Coupling of oxytocin and cholecystokinin pathways in the hypothalamus is required for gut-to-brain homeostatic feeding control

Abstract

Oxytocin-expressing paraventricular hypothalamic neurons (PVNOT neurons) integrate afferent signals from the gut including cholecystokinin (CCK) to adjust whole-body energy homeostasis. However, the molecular underpinnings by which PVNOT neurons orchestrate gut-to-brain feeding control remain unclear. Here, we show that mice undergoing selective ablation of PVNOT neurons fail to reduce food intake in response to CCK and develop hyperphagic obesity on chow diet.
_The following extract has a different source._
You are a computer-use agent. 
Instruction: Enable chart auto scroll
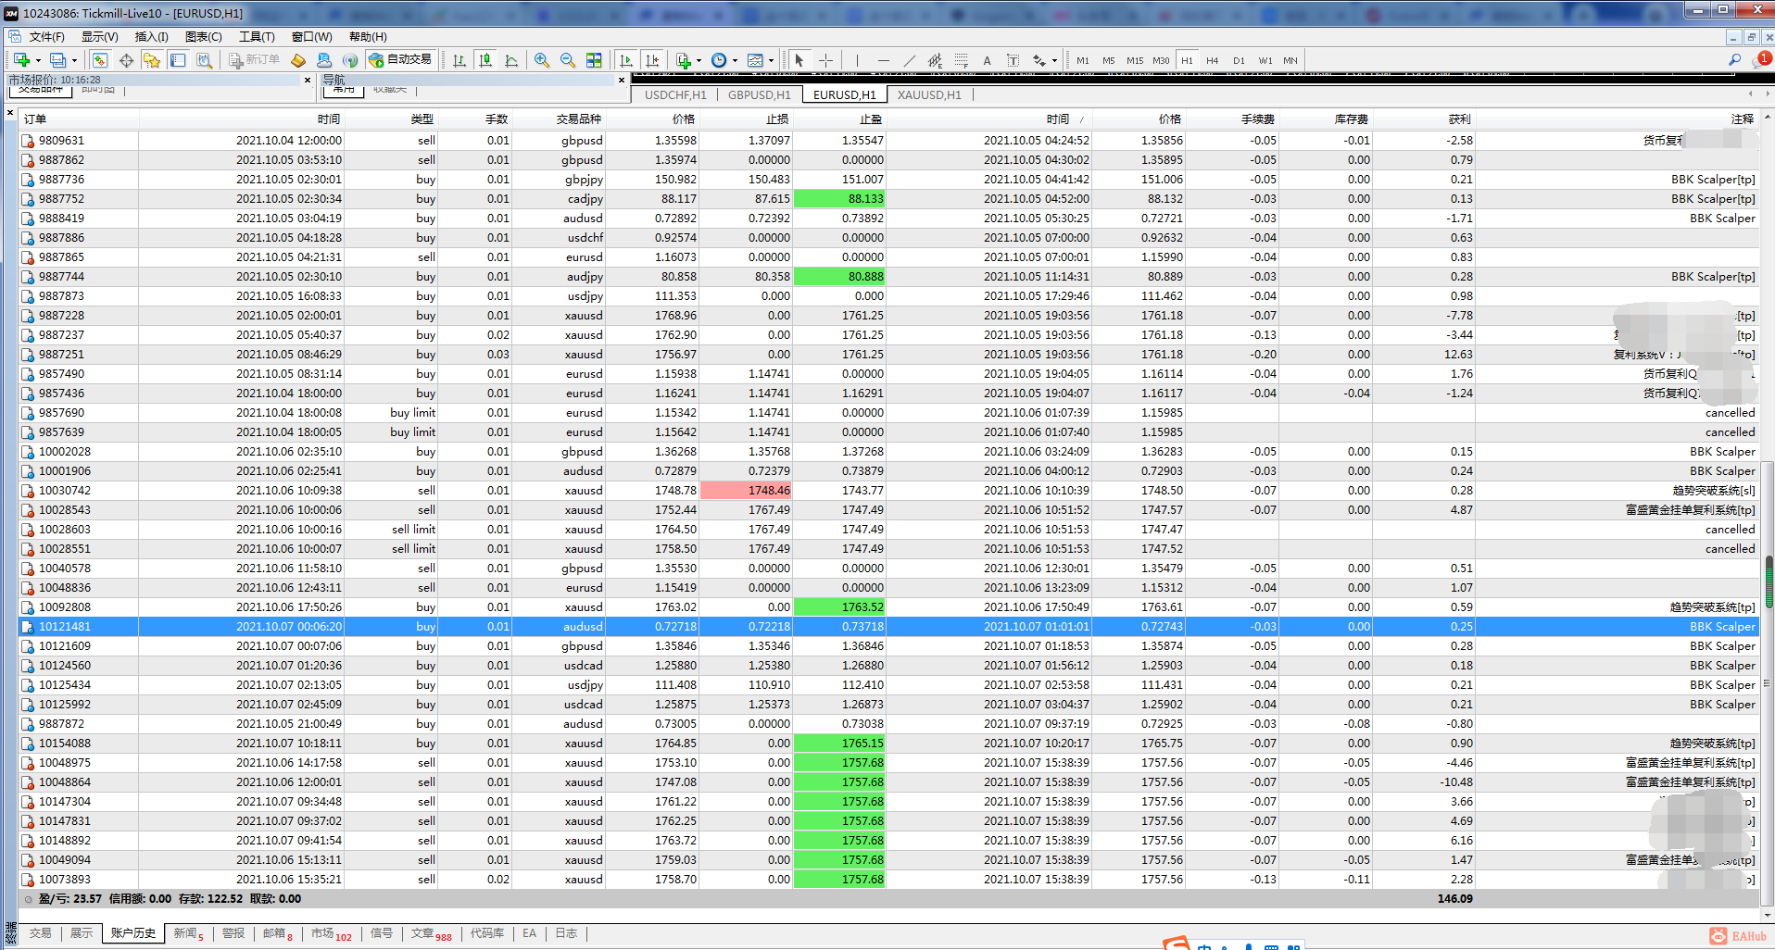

Notably, exposing wildtype mice to a high-fat/high-sugar (HFHS) diet recapitulates this insensitivity towards CCK, which is linked to diet-induced transcriptional and electrophysiological aberrations specifically in PVNOT neurons. Restoring OT pathways in DIO mice via chemogenetics or polypharmacology sufficiently re-establishes CCK’s anorexigenic effects. Lastly, by single-cell profiling, we identify a specialized PVNOT neuronal subpopulation with increased κ-opioid signaling under HFHS diet, which restrains their CCK-evoked activation. In sum, we here document a novel (patho)mechanism by which PVNOT signaling uncouples a gut-brain satiation pathway under obesogenic conditions.